Step two is where you surrender your plans to serendipity. Opportunities will literally appear when someone recognizes you in the middle of crossing a street, or by chance someone picks you out at a reception, or you end up eating your party food at a tiny stand-up table with just the person you want to know, or somebody goes out of his or her way to introduce you to someone you ought to be talking with. You yourself do the same for others. I’ve written many times, maybe too many, about the huge deals in my career that I have accomplished through serendipity, but there’s always the backstory about how I got to those magic moments. I don’t equate serendipity with blind luck. Of course luck can be a wonderful thing in any career; it is in fact a necessary component of success, whether admitted or not. For the purposes of this essay, I’m trying to make the point that you cause things to happen by allowing nature to take its course once you’ve earned your spot in the startup landscape.
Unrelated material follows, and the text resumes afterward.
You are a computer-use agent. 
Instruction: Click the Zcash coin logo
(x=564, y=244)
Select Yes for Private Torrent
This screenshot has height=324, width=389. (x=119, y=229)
Keep in mind that the Two-Step isn’t over after the second step. The parade keeps on moving around the dance floor. How do you keep your dance going? Diligence in follow-up is the answer to that question. If you get back to your office, hang another conference badge on the wall, and idly add to your already deep pile of business cards from people you might or might not remember well, you’re stopping the music. The closure that results in real action comes from the very next contact you make by phone or email, by a visit you schedule, or by agreeing to bring others on your respective teams to the discussion to get more specific about the possibilities and to assign resources who can make things happen. You’ve invested a great deal in acquiring those connections, in money, time, and energy. You may be worn out after days of nothing but cocktail party foods, nights with too little sleep, and perhaps too much alcohol. You have to decide to muster a second wind and make sure than any sparks lit in person are given an immediate chance to flare up. The odds of action following an initial meeting decrease by the square of the number of days that pass before a second engagement is initiated. That’s nobody’s law, but it’s nonetheless a good one to heed. It can be your law.
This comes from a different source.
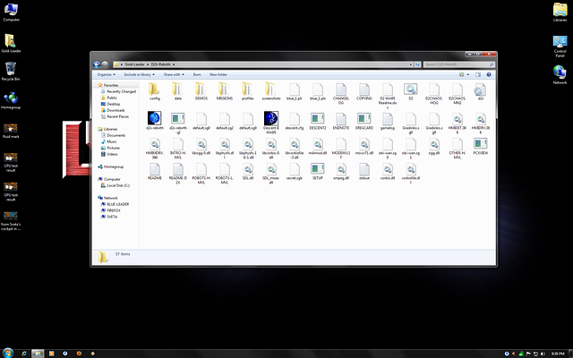This screenshot has width=573, height=358.
Task: Open BLUE-LEADER under Network
Action: click(119, 204)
Lots of deals do get consummated at an event by SXSW, but they’re the ones already on the verge and backed by plenty of advance work. They’re signed in Austin because all the parties have multiple reasons to be at SXSW and can easily arrange a face-to-face closing ceremony. The attendees like being at such an invigorating event and will get themselves there from all over the planet. It’s convenience, and it’s a major party.

That’s all great, but that’s not the theme of this essay. Venues like SXSW provide fertile ground to allow serendipity to bless those who have by their actions qualified themselves to be in the right place at the right time. If you choose to attend any such event, whether a small and tightly focused industry gathering in your niche or a heavily attended extravaganza for a very broad audience like SXSW, the fundamental principles are the same. Get out there, stay out there, and come home with something to show for it.